Euripides separated himself from the traditional god-centered perception of his era. For the first time, man is the center of dramatic poetry. Anything that the hero has to endure does not come from God. He is the only one responsible for his actions. Euripides enters the labyrinth of the human psyche to explain that man himself and not his fate is responsible for his life. He shows us the reasons that lead heroes to act the way they do. He shows us their weaknesses and the degree of influence these weaknesses have on their actions.

He was accused of being an atheist although the totality of his works is marked by a religiosity never seen before. Is  it possible to characterize as an atheist a poet who depicts gods showing mercy for humankind and preaching the gospel of love? This is the new meaning that Euripides gave to the notion of God. Isn’t it a Christian meaning?

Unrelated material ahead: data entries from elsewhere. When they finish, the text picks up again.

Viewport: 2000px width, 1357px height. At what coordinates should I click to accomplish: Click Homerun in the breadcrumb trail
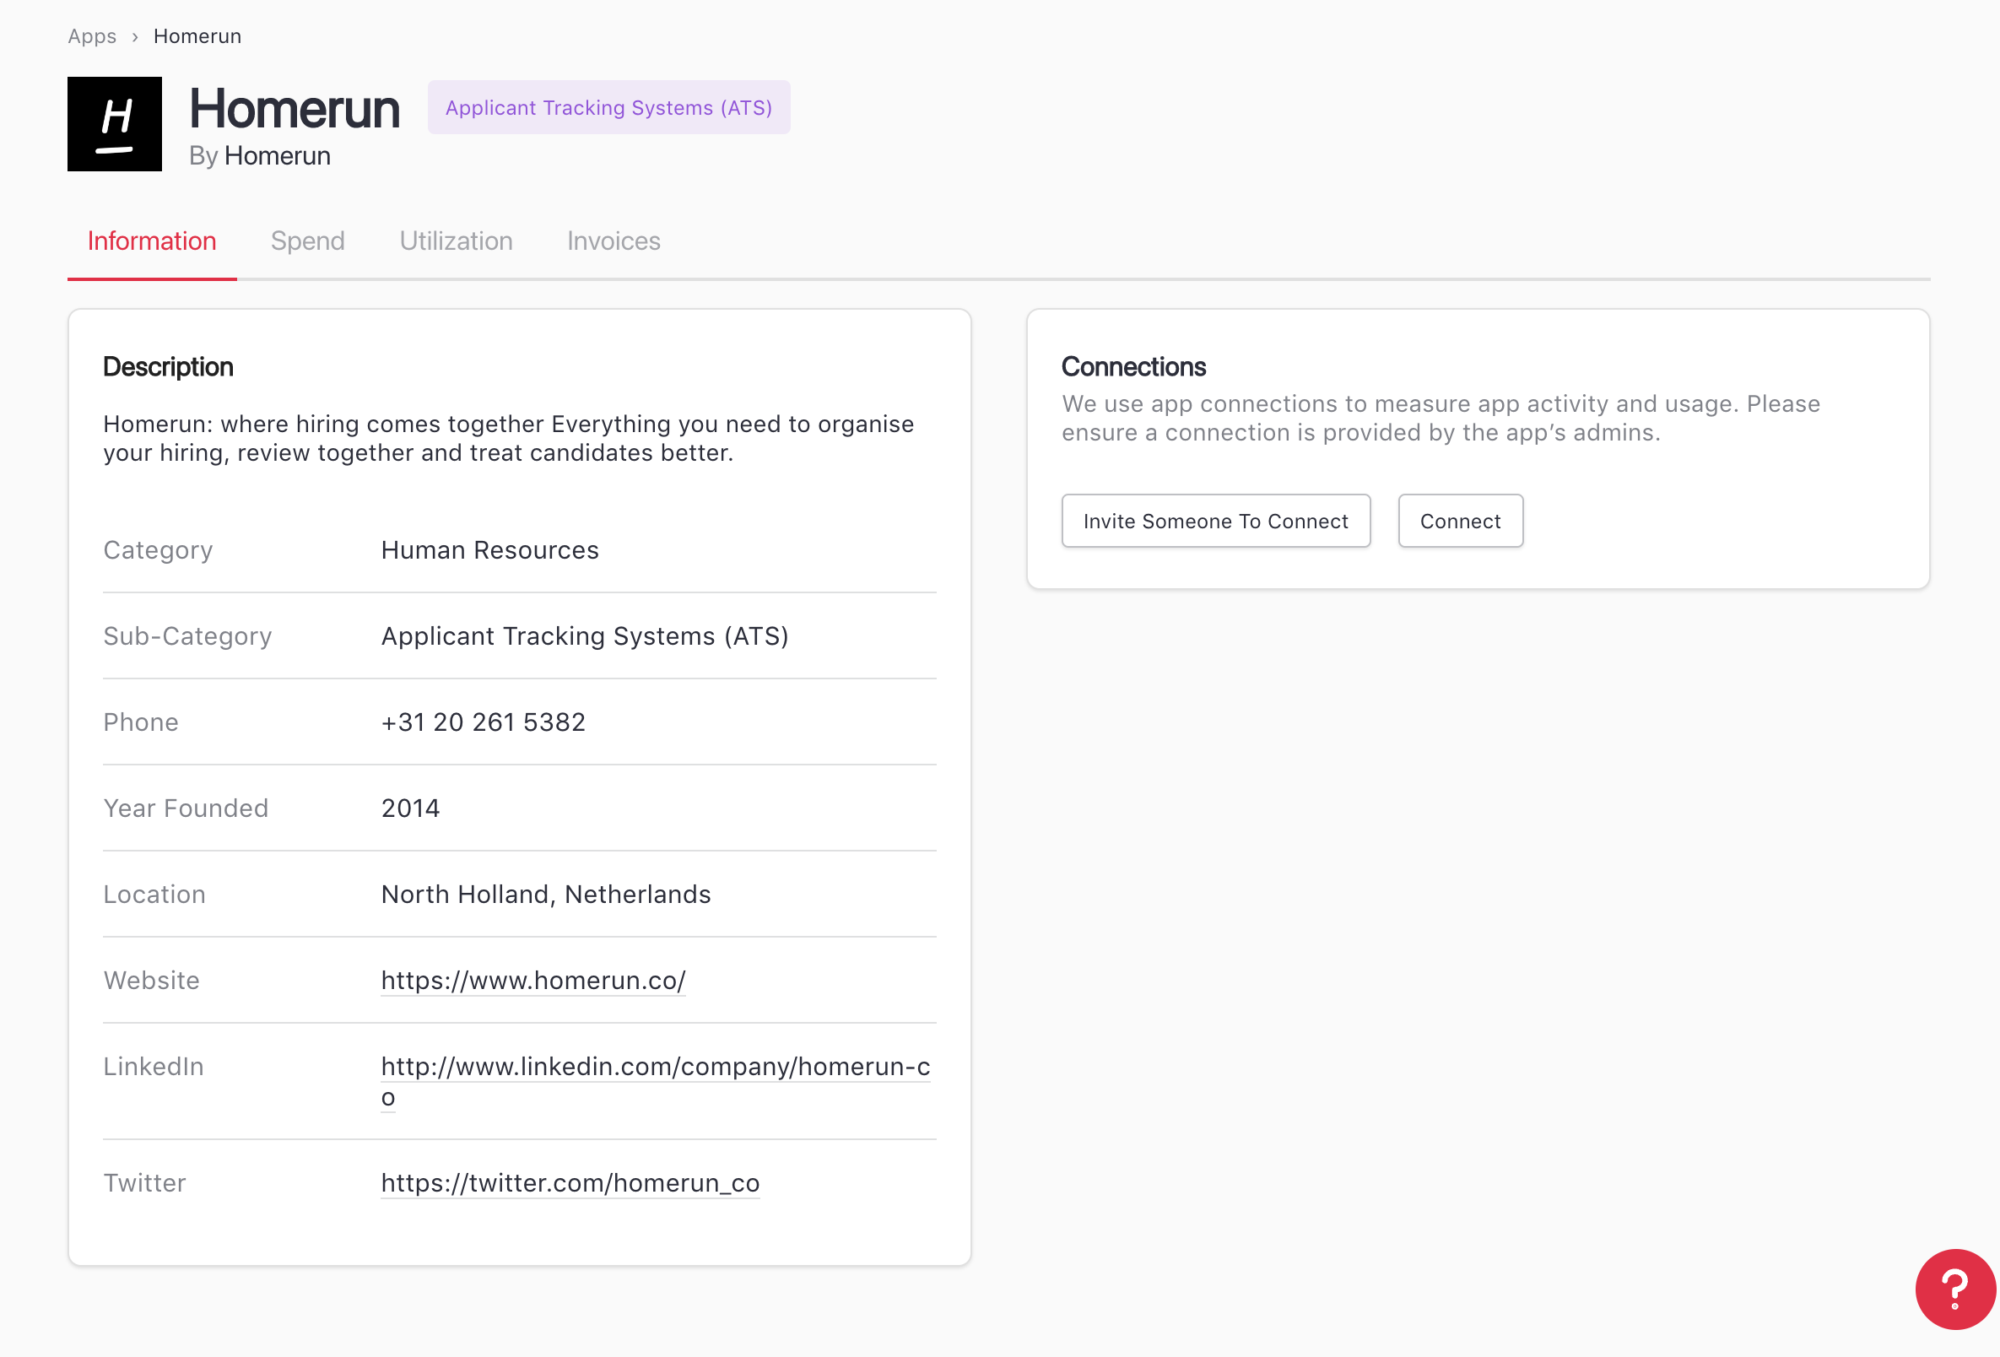click(x=197, y=36)
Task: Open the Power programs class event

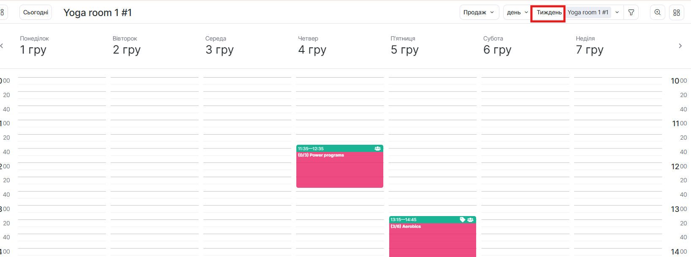Action: (340, 169)
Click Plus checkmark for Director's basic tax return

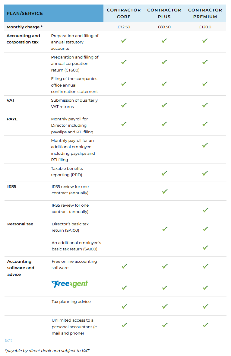pos(165,229)
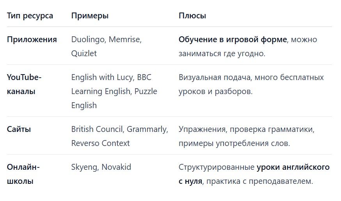341x201 pixels.
Task: Click bold text "Обучение в игровой форме"
Action: 233,39
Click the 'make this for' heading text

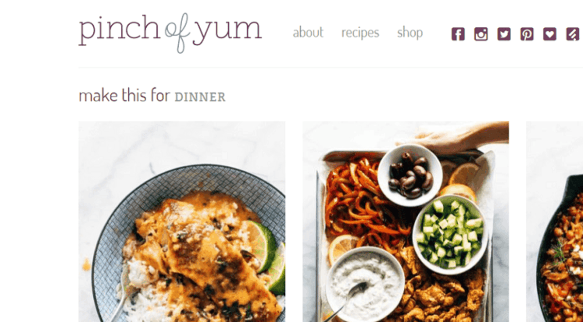[124, 95]
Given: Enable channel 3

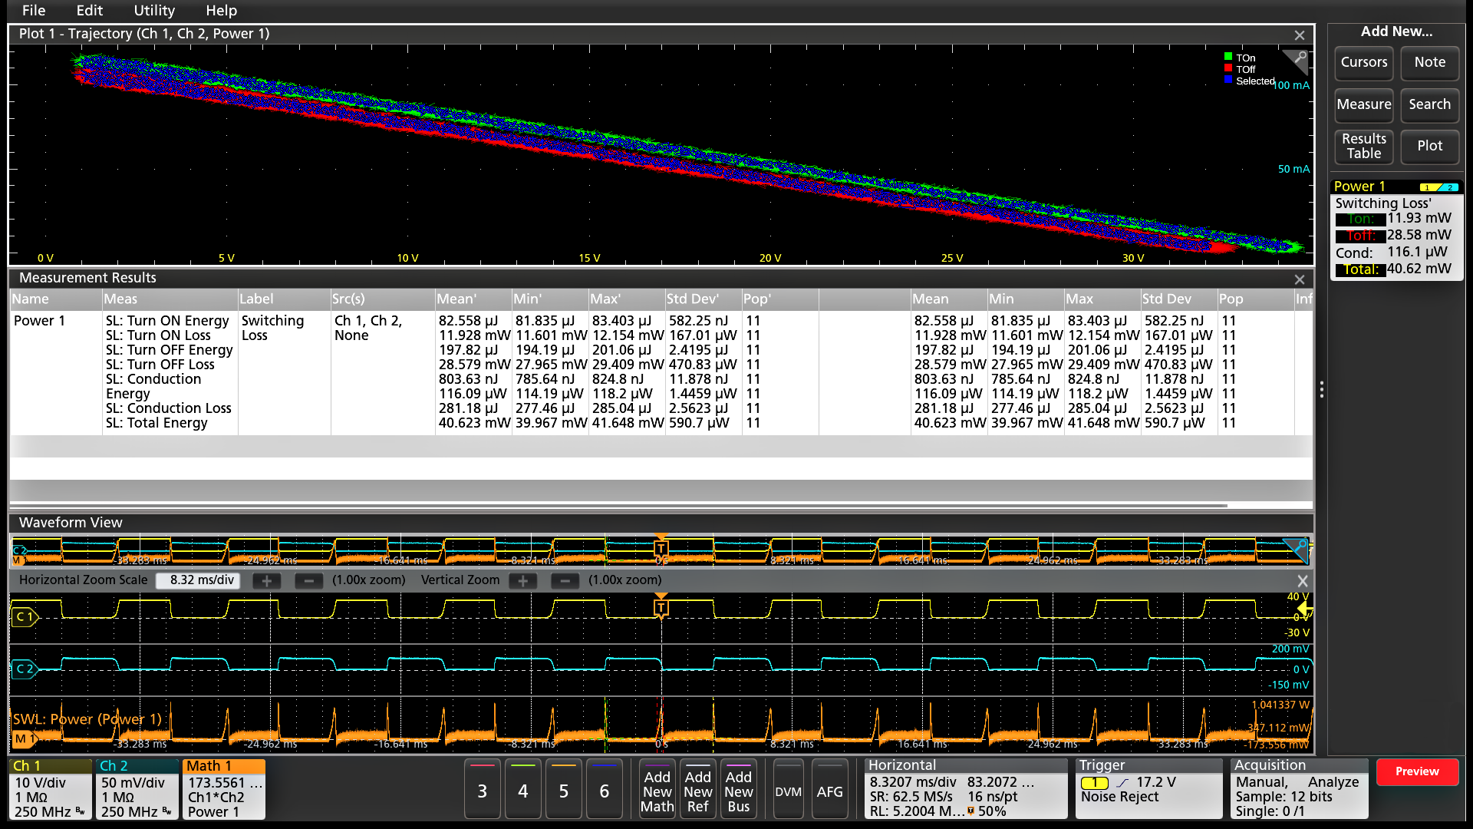Looking at the screenshot, I should pyautogui.click(x=482, y=789).
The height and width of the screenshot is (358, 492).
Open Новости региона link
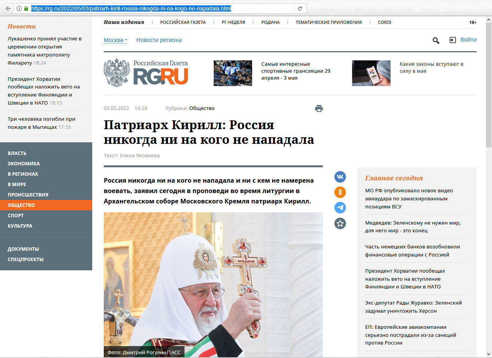pyautogui.click(x=159, y=40)
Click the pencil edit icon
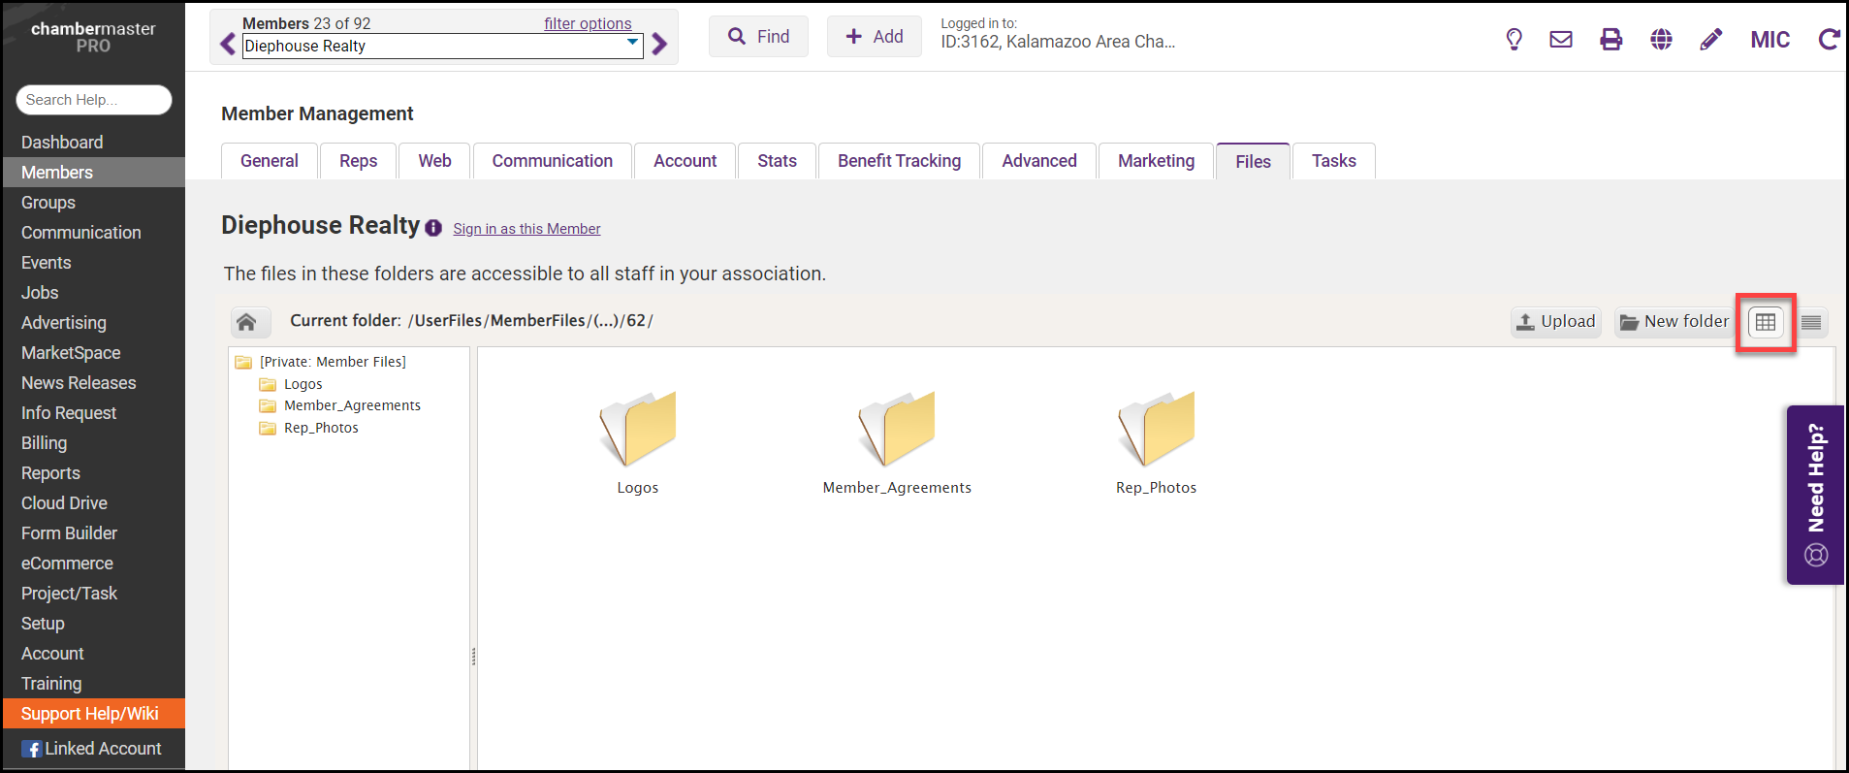The width and height of the screenshot is (1849, 773). point(1711,40)
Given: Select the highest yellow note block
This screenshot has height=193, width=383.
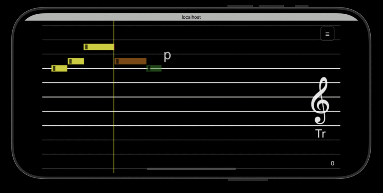Looking at the screenshot, I should 99,47.
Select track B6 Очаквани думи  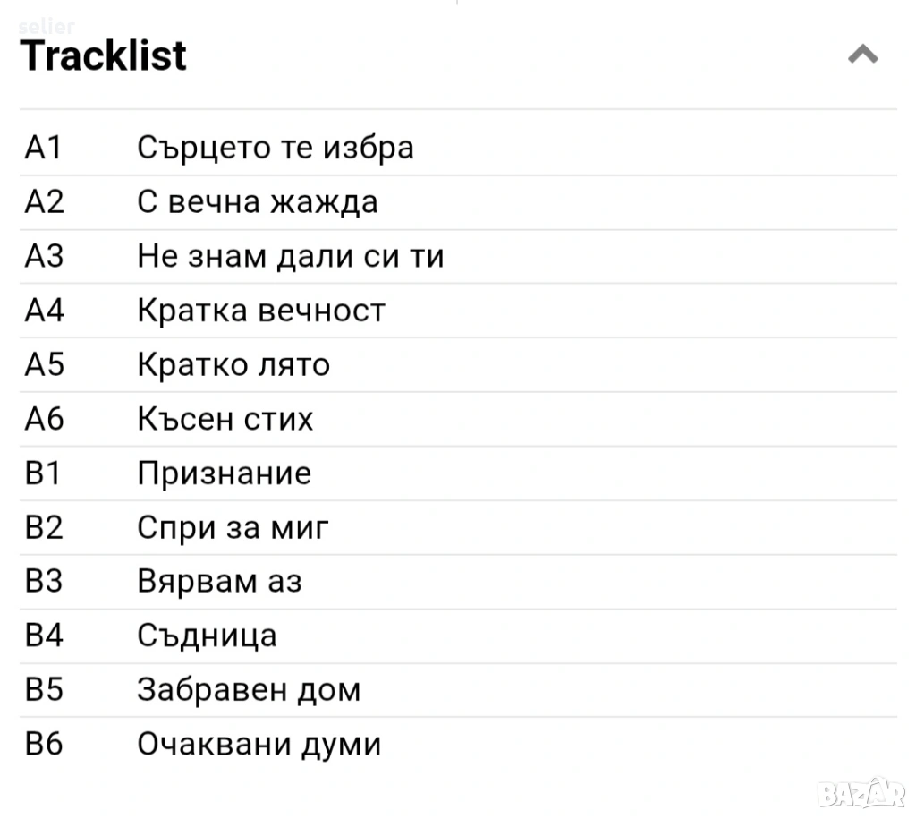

Perhaps you will say that he propagated an antireligious propaganda. That he attacks the oracles. Meaning that  the audience at the end of the play realize this antireligious propaganda or are they smitten by the trick of Helen and Menelaus at the expense  of Theoclymenus? Aren’t they happy that two people have managed to leave this barbaric country?

If someone isolates some verses against the oracles and the gods he can convince himself and others also that Euripides is propagating antireligious propaganda. This is not a fair attitude. The poets aim was to educate through the stage ( a philosopher  through the stage) and not to have his plays read and especially in a fragmentary way that suits our own interests. Euripides, being a realist, knew that it is normal for man, in times of extreme sorrow and despair, in times of misery and while believing that he suffers in vain, to doubt and curse even gods. And that is a sign of faith. He cannot doubt if he doesn’t believe and he cannot curse god if he doesn’t admit his existence. Of course we must know that a lot of gods are not deities but the personification of natural or psychological forces of love. passion, etc.

With the help of the ancient drama we can have a greater bond with the immediate reality. What the ancient tragedy aims for is to make clear that a man of this kind or another may say or do this kind of things or he may not say and do this kind of things.

The most important: The hero, acquiring the knowledge of things, connects this knowledge to the weight and the standards of the moral choices. Now the spectator and the reader of the ancient tragedy is urged to get on the stage and make these levels of knowledge his own by incorporating them to his life. However, this process is dramatic. Transition from evolution to knowledge is a drama. Why?

Because finding the courage to overcome your illusions is a very hard thing to do. Most people avoid carrying the cross of torment and willingly avoid the dramatic shift= transition of the soul.